■ To do ■
Rescale the stretch from the line containing "You are a computer-use agent. Image" through the line containing "[x=315, y=53]", giving only those lines again, requests included. Multiply each click coordinate in the answers by 1.35 and round it to a whole number, with halves rounding up.

■ Supplied records ■
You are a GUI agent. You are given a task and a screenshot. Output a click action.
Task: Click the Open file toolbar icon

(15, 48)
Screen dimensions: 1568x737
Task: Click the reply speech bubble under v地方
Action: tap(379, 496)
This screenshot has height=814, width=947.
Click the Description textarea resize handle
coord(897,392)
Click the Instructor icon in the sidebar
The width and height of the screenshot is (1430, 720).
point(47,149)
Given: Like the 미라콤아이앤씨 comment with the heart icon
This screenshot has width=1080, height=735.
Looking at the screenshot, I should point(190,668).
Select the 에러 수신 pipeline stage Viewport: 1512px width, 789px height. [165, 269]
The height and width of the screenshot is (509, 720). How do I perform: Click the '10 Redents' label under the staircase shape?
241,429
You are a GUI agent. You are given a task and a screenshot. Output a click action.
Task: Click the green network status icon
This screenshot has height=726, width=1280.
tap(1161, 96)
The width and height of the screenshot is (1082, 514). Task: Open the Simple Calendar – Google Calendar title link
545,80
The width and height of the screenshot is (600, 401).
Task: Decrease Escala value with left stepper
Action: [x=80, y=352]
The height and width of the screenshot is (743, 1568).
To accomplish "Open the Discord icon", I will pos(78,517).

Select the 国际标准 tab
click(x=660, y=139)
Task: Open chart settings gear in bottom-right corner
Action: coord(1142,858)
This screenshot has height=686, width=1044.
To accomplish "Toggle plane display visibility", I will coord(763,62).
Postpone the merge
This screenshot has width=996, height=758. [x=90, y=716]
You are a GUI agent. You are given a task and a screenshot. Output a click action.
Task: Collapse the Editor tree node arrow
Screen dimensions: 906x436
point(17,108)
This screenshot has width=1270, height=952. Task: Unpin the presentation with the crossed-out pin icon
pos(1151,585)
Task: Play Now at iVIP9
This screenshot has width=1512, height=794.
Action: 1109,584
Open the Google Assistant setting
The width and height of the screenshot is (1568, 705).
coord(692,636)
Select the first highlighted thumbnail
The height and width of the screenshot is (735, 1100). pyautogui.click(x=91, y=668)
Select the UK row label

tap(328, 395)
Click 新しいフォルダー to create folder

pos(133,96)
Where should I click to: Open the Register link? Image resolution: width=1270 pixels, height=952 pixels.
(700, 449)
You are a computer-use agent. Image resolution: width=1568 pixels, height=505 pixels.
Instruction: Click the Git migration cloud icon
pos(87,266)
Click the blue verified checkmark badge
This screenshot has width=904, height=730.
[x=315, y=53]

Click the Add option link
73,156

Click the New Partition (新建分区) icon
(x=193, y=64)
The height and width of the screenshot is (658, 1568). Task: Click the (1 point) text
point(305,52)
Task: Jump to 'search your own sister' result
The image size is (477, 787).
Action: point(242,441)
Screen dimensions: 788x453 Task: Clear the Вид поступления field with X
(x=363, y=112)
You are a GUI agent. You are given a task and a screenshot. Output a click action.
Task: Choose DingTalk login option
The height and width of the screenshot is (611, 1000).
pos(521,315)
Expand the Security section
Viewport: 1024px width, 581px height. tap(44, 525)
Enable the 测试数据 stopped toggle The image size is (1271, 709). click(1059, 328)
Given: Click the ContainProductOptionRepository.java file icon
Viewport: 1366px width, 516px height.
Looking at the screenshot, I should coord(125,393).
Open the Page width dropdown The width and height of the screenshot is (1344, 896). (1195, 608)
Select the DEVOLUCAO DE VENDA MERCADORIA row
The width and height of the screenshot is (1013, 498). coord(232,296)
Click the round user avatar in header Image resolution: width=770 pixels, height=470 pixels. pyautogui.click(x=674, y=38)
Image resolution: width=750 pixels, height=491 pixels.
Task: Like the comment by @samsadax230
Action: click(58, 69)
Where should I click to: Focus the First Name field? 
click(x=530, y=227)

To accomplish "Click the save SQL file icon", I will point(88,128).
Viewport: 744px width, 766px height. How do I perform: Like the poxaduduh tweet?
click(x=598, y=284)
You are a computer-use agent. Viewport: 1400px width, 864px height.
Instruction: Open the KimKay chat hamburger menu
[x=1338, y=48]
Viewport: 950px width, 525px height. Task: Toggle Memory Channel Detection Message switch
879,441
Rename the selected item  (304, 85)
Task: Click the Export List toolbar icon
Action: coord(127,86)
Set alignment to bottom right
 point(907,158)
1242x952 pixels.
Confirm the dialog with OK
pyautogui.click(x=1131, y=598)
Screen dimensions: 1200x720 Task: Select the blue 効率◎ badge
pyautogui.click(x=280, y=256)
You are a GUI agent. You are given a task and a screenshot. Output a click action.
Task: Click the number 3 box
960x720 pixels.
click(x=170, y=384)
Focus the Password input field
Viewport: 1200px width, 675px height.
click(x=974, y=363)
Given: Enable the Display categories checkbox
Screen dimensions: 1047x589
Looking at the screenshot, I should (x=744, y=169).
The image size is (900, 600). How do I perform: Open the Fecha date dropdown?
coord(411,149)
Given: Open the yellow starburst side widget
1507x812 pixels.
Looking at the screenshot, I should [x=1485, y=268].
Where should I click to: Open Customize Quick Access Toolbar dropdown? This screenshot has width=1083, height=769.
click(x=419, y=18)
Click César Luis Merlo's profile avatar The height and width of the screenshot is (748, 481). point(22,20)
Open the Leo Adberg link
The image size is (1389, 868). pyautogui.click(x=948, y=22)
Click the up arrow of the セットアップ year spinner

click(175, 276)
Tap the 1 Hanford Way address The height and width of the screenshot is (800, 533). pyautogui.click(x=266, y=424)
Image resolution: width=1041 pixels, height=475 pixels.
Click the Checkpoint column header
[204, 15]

■ Written response ■
You are a computer-use agent. Image resolution: width=1568 pixels, height=505 pixels.
Instruction: Click the Git migration cloud icon
pos(117,359)
Click the blue verified checkmark badge
This screenshot has width=904, height=730.
[x=425, y=72]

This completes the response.